Valentine v. Bell

66 Vt. 280 | Vt. | 1894

ROWELL, J..

Plaintiff sues to recover for keeping defendant’s daughter from the time she was two months old till she was eighteen. During a part of the time in question defendant was covert of Minor, who procured a divorce from her in September, 1877. She remained sole until April 22, *2831884, when she married Bell, of whom she is still covert. Minor ceased to cohabit with her more than a year before the divorce, leaving the child with her and subject to her full control, which she assumed and contracted with the plaintiff for its support.

It was error to rule that, in the circumstances, the defendant was bound by that contract. Having been made when she was covert, and she having no separate estate nor property of any kind, as the case shows, that contract is entirely void, though for necessaries for the child, and therefore unenforceable in this action. Hubbard v. Bugbee, 58 Vt. 172.

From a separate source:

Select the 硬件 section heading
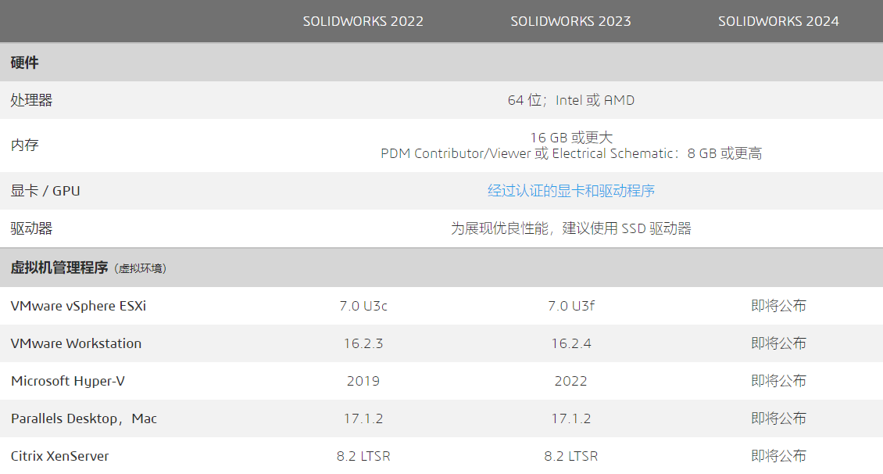Viewport: 883px width, 474px height. click(24, 63)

Defendant could, of course, bind herself by contract while sole; But on such .contract her present husband is liable with her, for he married her before January 1, 1885. Acts of 1884, No. 140, s. 3. Now while coverture of the defendant is but matter of abatement, and must be pleaded as such when it can be or is waived, here it could not have been pleaded in abatement, because the action is based, not only upon a contract made by the defendant when sole, but upon a contract made by her after the passage of said act, which enables her to make binding contracts, and subjects her to be sued alone upon them. She can, therefore, take advantage under the general issue of the non-joinder of her husband in respect of the contract made by her while sole.

But plaintiff claims that he can recover on defendant’s promise made since the passage of said act that she would pay for keeping the child while she was covert of Minor and while she was sole. But as the promise made while she was covert of Minor was void, both at law and, in equity, it constitutes no consideration for the subsequent promise to perform it. Hayward v. Barker, 52 Vt. 429. Nor does the indebtedness created while sole constitute a consideration for the subsequent promise to pay it. It amounts to no more than this, that being liable to pay she promised to pay. Such a promise, without more, is null, and affords no ground *284of action. It left the debt and the parties as they were-before. Thus, the promise of a husband to pay the ante-nuptial debt of his wife is of no avail if the only consideration for the promise is his pre-existing liability to pay it. Drue v. Thorne, Aleyn, 72; Mitchinson v. Hewson, 7 T. R. 348; Cole v. Shurtleff, 41 Vt. 311. See, also, Vanderbilt v. Schreyer, 91 N. Y. 392; Wimer v. Worth Township, 104 Pa. St. 317; Deacon v. Gridley, 15 C. B. 295.

Defendant’s motion for a verdict on the ground that Minor was legally bound to support his child and that therefore her promise was within the Statute of Frauds, was properly overruled. The court also properly refused to charge, as requested, that it being the duty of Minor to support his child, therefore any promise the defendant made to pay for its support was without consideration.

Judgment reversed and cause remanded.